• Partes do exercício:
**A.** Reescreva em forma de lista o parágrafo do trecho do documento que começa com "Por isso a programação da TV aberta", preservando seus fatos principais.
**B.** Extraia, sem alterações, as linhas da listagem começando no seu início e terminando na linha que contém "MIOT J1 - 2015.02.14 (207, 1663)", inclusive. Deixe as imagens fora da resposta.

• Trecho do documento:
Acusando Gugu e tirando uma
casquinha de sua audiência, aproveitaram também para fazer uma
profissão de fé.
Não precisavam. Nenhum deles
tem nenhuma culpa do que aconteceu. Nem os bandidos ou os que
gostariam de sê-lo que fazem suas
bravatas no ar. Traficar, matar é o
seu negócio. O da televisão está
sendo transformá-los em heróis.
Por isso a programação da TV
aberta e o PCC guardam tantas semelhanças. Ambos pensam no
proveito imediato; não se importam com o mal que possam causar às suas vítimas; tem visões peculiares de comportamento ético;
carecem de talento para ganhar a
vida de forma honrada.
Deter-se no horário de acesso é
um rico exercício. Suas atrações
são idênticas na forma e no conteúdo. Superpõem seus vácuos
criativos na busca de cinco mesquinhos pontos que, nesse contexto, configuram um bom desempenho de audiência.
É estatisticamente impossível
que não existam formatos capazes de fazer a mesma pontuação
nesse horário. Programas que
possam propor à audiência experiências mais estimulantes de televisão e aos empresários negócios
mais bem-sucedidos. Formas capazes de atrair consumidores sem
levá-los para emboscadas.
Formatos assim existem. Não
são implementados porque há no
seu caminho a barreira do medo.
Um medo pior que o de tiros. Medo das diferenças. Medo de qualquer coisa que não se pareça com
o que existe à exaustiva repetição.
Essa fobia do novo se alimenta
de uma estrutura de criação monolítica, que estrangula a circulação de idéias originais.

• Dados fornecidos:
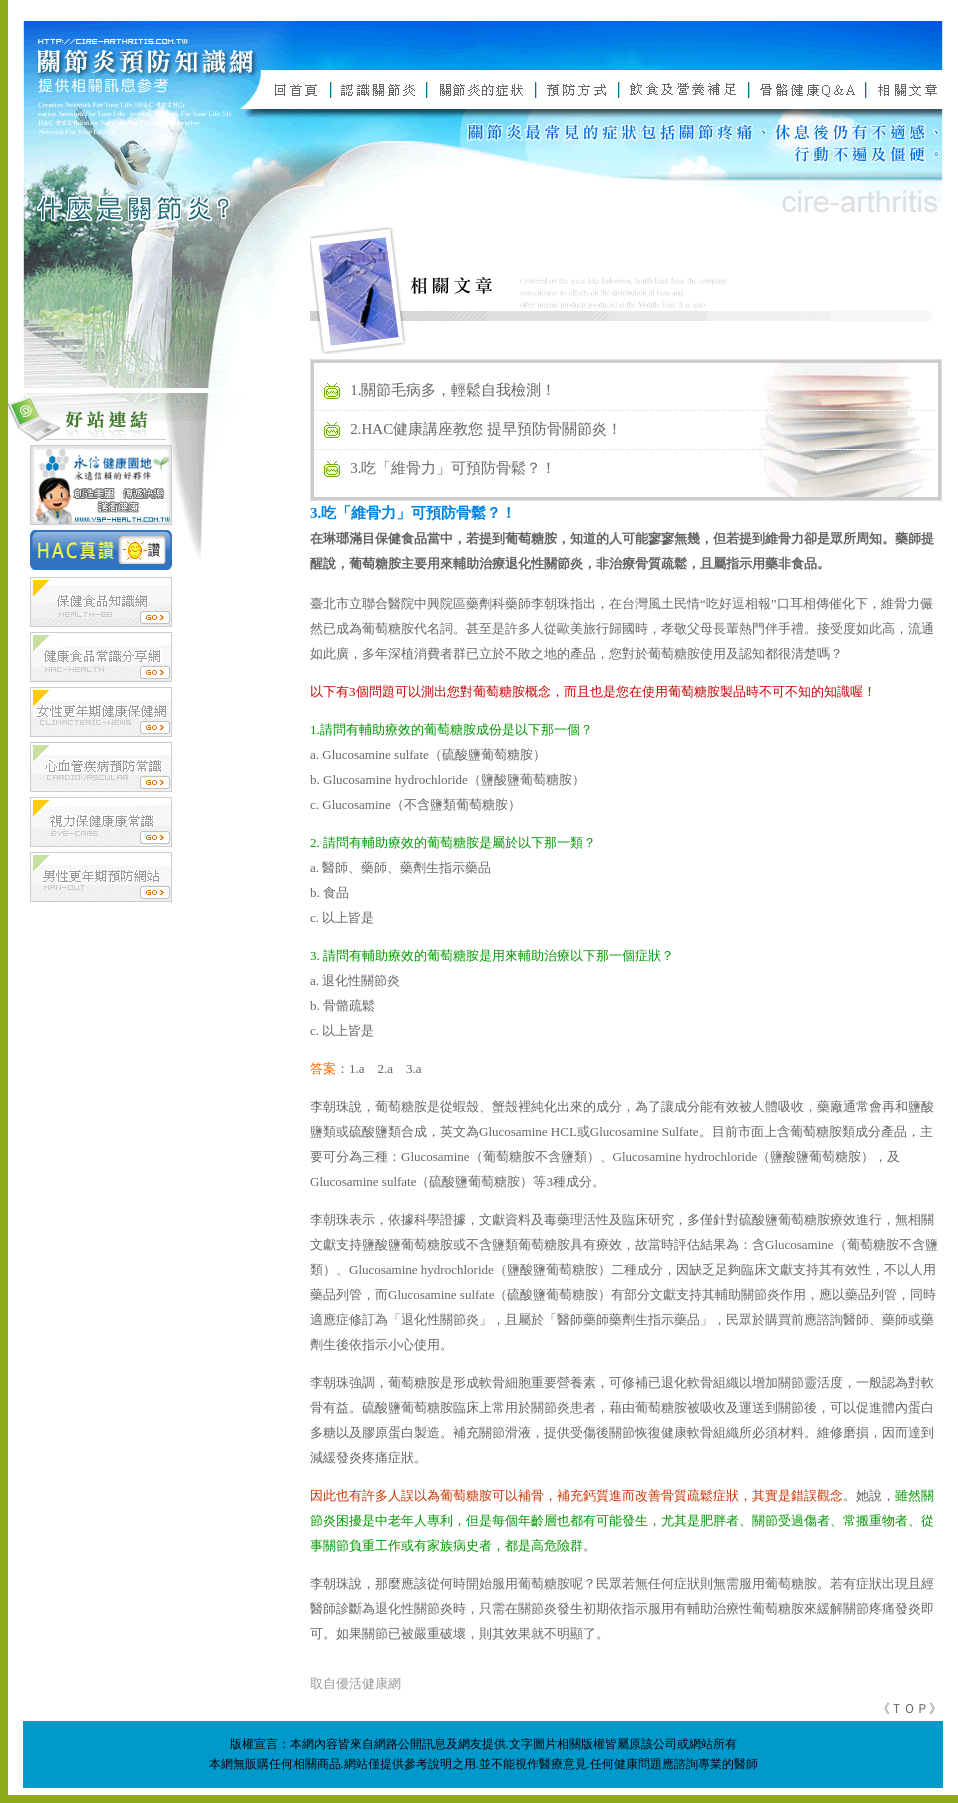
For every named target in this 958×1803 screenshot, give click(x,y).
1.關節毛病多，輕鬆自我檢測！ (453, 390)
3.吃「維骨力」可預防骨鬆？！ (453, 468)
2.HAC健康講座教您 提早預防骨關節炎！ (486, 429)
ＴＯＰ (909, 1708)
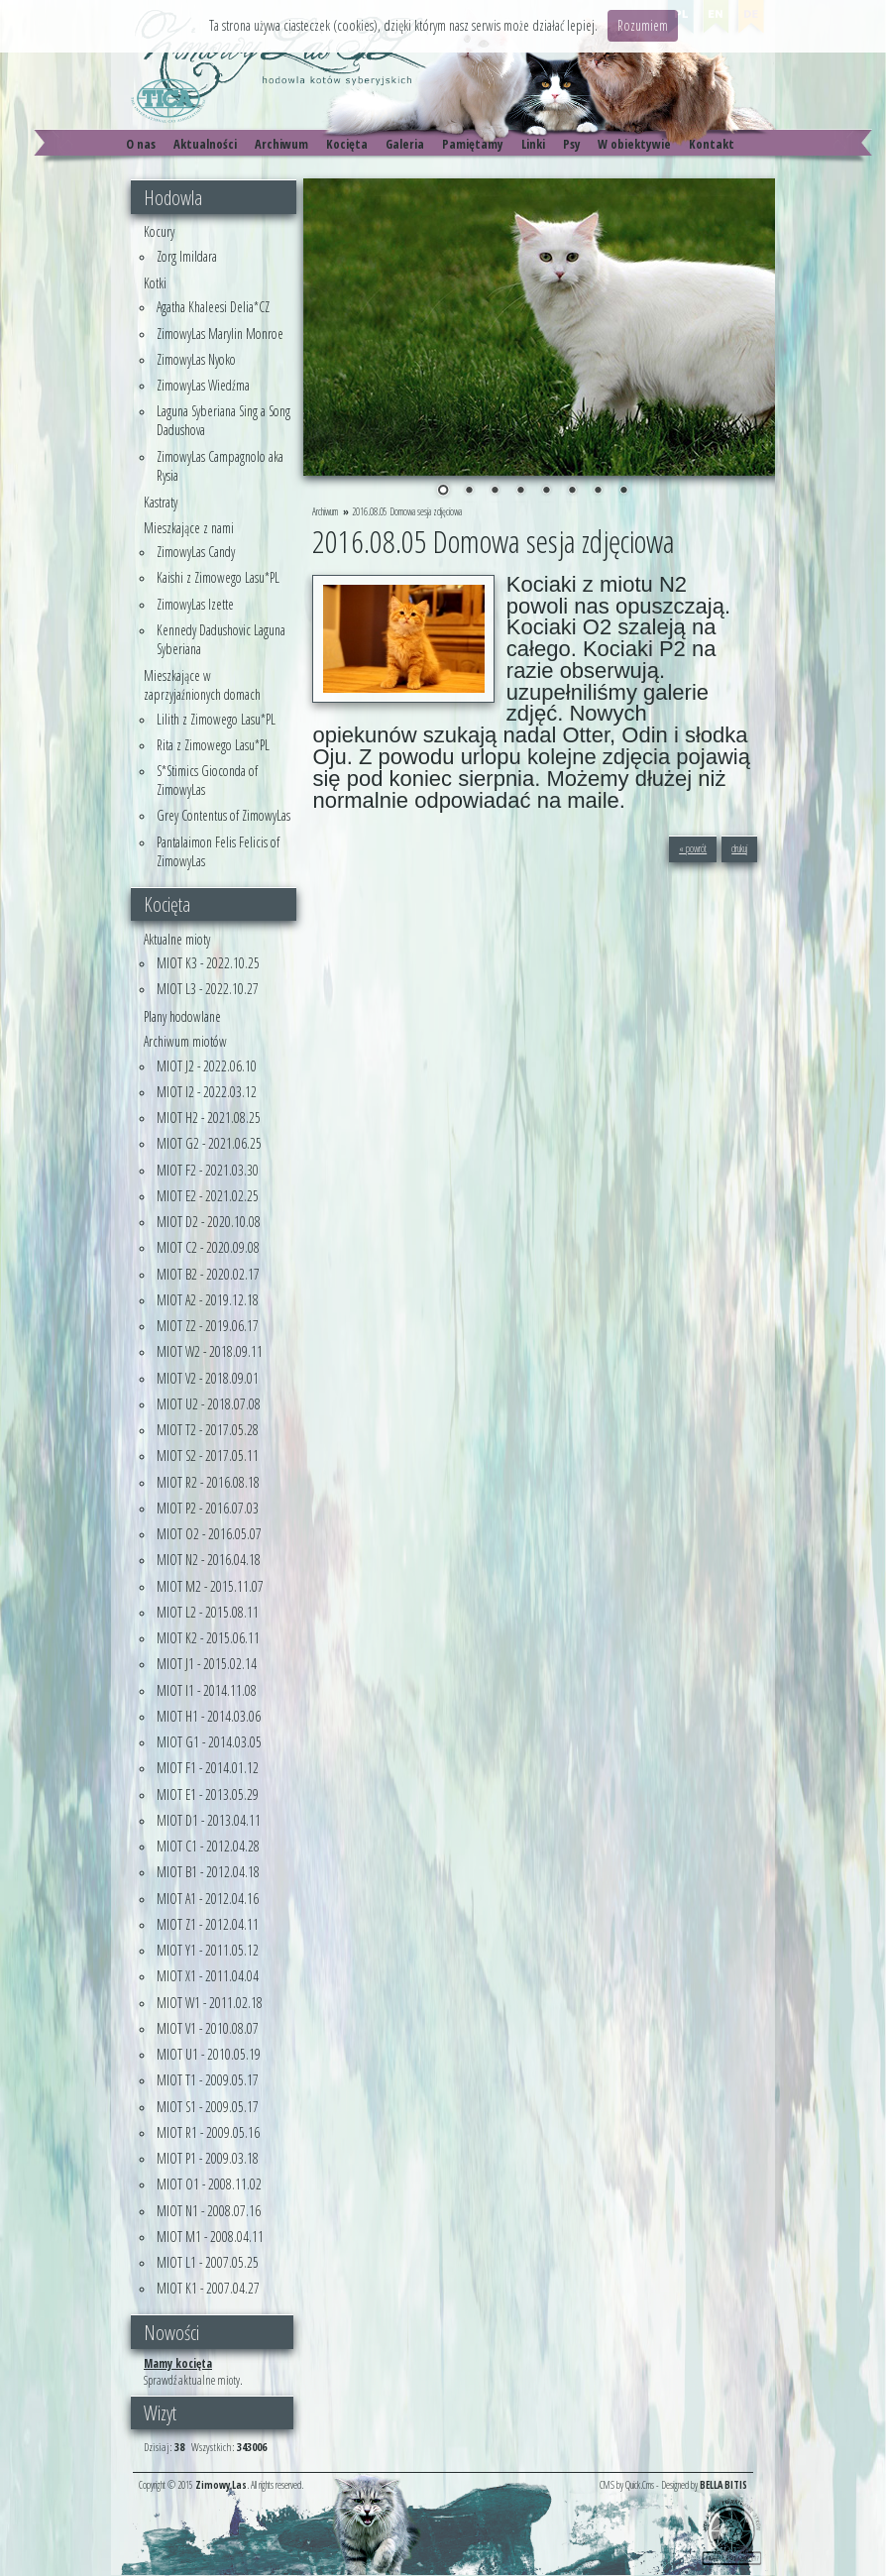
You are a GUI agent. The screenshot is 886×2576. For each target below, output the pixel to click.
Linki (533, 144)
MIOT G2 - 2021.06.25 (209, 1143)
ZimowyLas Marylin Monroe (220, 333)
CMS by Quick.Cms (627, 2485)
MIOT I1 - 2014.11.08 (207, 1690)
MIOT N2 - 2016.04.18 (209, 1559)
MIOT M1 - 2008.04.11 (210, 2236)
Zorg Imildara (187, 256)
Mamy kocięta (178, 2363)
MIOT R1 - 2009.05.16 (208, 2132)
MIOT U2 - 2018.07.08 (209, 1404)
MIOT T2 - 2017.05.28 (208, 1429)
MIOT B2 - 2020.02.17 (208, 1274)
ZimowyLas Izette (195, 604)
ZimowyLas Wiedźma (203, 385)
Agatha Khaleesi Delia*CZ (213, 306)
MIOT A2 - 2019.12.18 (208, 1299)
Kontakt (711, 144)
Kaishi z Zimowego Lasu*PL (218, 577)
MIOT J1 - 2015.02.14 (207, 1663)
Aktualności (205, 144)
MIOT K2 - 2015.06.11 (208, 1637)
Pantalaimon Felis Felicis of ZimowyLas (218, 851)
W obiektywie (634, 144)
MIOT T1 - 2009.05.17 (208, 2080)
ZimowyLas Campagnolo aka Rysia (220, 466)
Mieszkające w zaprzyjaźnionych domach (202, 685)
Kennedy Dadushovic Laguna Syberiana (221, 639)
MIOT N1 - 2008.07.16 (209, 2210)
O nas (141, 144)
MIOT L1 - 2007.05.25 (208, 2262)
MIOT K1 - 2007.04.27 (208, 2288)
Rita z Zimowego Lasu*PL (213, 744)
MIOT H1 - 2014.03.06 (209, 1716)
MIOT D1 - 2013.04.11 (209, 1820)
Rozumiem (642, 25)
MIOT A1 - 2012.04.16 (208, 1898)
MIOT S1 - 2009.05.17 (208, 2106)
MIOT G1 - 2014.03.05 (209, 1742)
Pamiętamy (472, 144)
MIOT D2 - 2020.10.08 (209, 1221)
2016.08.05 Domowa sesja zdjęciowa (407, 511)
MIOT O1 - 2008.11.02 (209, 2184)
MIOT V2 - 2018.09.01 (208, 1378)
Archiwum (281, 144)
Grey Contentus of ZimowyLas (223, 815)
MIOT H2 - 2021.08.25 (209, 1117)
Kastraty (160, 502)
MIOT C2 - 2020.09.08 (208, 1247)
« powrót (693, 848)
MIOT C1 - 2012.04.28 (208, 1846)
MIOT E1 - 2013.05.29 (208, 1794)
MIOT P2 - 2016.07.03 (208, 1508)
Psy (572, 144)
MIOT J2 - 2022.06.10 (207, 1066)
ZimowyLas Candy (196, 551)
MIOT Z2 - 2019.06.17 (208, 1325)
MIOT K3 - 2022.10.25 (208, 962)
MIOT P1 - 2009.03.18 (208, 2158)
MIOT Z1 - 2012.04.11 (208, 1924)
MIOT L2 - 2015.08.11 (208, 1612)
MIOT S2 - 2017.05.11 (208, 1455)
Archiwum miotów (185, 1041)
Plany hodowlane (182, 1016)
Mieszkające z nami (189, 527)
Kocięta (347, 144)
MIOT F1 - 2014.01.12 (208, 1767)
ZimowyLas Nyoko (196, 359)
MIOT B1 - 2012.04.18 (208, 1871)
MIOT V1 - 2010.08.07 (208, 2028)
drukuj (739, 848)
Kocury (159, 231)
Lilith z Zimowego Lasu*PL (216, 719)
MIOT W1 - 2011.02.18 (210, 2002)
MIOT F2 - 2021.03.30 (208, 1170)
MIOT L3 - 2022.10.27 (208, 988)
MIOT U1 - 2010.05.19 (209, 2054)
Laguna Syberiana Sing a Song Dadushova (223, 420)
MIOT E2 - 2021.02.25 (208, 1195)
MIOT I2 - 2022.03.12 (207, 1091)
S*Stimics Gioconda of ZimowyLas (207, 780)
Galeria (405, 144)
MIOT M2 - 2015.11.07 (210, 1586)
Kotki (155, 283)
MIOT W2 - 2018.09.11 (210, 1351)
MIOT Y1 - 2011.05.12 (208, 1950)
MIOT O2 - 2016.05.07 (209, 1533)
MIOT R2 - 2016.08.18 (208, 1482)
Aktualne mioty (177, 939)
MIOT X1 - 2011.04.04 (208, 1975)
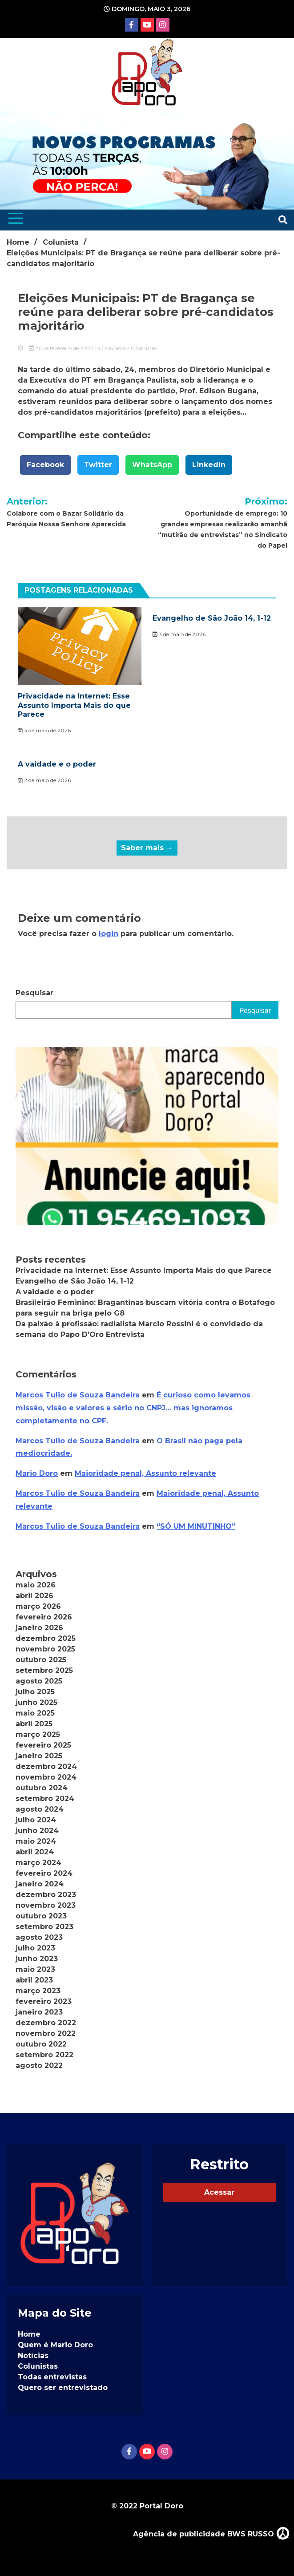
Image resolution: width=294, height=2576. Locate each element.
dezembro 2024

• Resultados por tarefa:
**A.**
Semelhanças entre a programação da TV aberta e o PCC:
- pensam no proveito imediato;
- não se importam com o mal que possam causar às suas vítimas;
- têm visões peculiares de comportamento ético;
- carecem de talento para ganhar a vida de forma honrada.

**B.**
For every named target in this 958×1803 screenshot, give click(x,y).
1.關節毛病多，輕鬆自我檢測！ (453, 390)
3.吃「維骨力」可預防骨鬆？！ (453, 468)
2.HAC健康講座教您 提早預防骨關節炎！ (486, 429)
ＴＯＰ (909, 1708)
You are a GUI agent. The screenshot is 886×2576. For each target below, output the pixel to click.
Linki (533, 144)
MIOT G2 - 2021.06.25 (209, 1143)
ZimowyLas Marylin Monroe (220, 333)
CMS by Quick.Cms (627, 2485)
MIOT I1 - 2014.11.08 (207, 1690)
MIOT N2 - 2016.04.18 (209, 1559)
MIOT M1 - 2008.04.11 (210, 2236)
Zorg Imildara (187, 256)
Mamy kocięta (178, 2363)
MIOT R1 - 2009.05.16 (208, 2132)
MIOT U2 - 2018.07.08 (209, 1404)
MIOT T2 - 2017.05.28 (208, 1429)
MIOT B2 - 2020.02.17 (208, 1274)
ZimowyLas Izette (195, 604)
ZimowyLas Wiedźma (203, 385)
Agatha Khaleesi Delia*CZ (213, 306)
MIOT A2 - 2019.12.18 (208, 1299)
Kontakt (711, 144)
Kaishi z Zimowego Lasu*PL (218, 577)
MIOT J1 - 2015.02.14 (207, 1663)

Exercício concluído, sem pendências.